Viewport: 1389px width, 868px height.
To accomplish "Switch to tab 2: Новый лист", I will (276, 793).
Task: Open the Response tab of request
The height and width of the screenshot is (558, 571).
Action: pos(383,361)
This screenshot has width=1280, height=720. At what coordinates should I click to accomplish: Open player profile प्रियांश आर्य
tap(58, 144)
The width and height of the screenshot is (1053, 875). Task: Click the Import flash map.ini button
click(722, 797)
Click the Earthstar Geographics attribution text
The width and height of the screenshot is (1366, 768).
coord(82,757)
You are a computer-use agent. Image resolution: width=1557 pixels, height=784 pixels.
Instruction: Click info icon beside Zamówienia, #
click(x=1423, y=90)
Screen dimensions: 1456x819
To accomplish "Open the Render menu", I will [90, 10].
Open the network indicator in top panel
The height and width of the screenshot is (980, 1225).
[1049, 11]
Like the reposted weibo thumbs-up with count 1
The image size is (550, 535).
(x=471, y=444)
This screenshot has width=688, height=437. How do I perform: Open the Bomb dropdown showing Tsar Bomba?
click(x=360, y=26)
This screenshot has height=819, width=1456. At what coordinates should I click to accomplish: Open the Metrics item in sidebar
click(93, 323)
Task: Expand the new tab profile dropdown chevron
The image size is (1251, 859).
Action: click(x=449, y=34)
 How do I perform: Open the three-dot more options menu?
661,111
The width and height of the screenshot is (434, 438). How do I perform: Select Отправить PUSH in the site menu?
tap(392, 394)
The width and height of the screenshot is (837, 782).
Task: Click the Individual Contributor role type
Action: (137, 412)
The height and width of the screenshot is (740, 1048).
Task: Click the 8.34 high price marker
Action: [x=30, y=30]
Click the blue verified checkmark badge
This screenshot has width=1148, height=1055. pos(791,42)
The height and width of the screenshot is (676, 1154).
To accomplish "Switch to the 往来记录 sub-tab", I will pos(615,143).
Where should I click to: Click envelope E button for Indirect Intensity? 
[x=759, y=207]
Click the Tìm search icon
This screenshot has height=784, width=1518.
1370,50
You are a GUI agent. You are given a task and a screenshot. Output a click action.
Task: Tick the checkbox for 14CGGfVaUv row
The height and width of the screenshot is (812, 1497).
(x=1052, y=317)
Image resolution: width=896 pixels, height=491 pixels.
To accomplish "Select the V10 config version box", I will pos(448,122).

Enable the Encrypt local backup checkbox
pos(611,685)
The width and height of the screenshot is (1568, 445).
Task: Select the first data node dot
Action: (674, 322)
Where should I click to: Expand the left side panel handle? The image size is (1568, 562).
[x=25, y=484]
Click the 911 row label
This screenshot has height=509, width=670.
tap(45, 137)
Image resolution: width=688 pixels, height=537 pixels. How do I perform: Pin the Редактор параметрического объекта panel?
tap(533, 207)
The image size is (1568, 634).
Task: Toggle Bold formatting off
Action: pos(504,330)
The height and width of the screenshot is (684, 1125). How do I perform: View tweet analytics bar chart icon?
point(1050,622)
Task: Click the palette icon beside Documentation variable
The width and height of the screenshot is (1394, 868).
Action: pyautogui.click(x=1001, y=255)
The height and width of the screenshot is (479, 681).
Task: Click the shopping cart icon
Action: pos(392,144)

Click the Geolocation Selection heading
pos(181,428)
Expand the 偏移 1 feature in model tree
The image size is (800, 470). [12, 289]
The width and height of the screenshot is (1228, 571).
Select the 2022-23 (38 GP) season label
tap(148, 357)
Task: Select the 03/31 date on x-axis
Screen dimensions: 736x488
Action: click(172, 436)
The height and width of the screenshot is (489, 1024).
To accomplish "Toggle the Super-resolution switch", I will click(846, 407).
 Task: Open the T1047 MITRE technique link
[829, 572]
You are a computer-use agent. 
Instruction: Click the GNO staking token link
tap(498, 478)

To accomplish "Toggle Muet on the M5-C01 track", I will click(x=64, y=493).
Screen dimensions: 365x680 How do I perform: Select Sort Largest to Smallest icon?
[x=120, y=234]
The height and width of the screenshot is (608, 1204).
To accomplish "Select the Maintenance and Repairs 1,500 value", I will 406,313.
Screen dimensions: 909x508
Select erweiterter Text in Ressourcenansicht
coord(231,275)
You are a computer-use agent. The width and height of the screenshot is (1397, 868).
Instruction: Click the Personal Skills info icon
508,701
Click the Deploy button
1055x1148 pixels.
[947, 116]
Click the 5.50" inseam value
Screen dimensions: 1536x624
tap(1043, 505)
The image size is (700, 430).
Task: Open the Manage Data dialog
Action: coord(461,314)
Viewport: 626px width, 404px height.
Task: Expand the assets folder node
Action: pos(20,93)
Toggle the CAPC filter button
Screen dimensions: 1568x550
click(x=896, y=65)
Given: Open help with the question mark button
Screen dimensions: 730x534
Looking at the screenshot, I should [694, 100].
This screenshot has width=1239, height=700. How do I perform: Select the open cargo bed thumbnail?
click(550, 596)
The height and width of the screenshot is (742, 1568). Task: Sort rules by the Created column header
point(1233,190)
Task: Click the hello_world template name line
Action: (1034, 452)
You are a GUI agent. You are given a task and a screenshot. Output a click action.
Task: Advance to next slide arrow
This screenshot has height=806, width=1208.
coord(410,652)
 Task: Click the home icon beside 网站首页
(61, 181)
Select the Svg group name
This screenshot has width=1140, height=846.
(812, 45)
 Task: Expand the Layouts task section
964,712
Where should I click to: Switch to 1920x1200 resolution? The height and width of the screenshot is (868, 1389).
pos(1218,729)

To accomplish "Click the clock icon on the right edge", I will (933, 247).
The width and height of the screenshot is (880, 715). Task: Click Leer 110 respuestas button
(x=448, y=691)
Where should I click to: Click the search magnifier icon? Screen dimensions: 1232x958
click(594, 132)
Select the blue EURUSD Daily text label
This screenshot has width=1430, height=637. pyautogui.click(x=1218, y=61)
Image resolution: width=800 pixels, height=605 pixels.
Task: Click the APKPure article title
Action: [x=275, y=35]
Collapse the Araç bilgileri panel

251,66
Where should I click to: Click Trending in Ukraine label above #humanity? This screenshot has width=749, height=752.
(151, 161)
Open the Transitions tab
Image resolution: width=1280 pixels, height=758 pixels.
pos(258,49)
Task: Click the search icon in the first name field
================================
> **WHAT YOU NEED TO DO**
Can you lay out the lines of the listing as a JSON list of strings, one string per line and no blank lines, starting with the line that contains "Task: Open the Response tab of request" and going on through the line that contains "tap(58, 144)"?

> **WRITTEN ANSWER**
[
  "Task: Open the Response tab of request",
  "The height and width of the screenshot is (558, 571).",
  "Action: pos(383,361)",
  "This screenshot has width=1280, height=720. At what coordinates should I click to accomplish: Open player profile प्रियांश आर्य",
  "tap(58, 144)"
]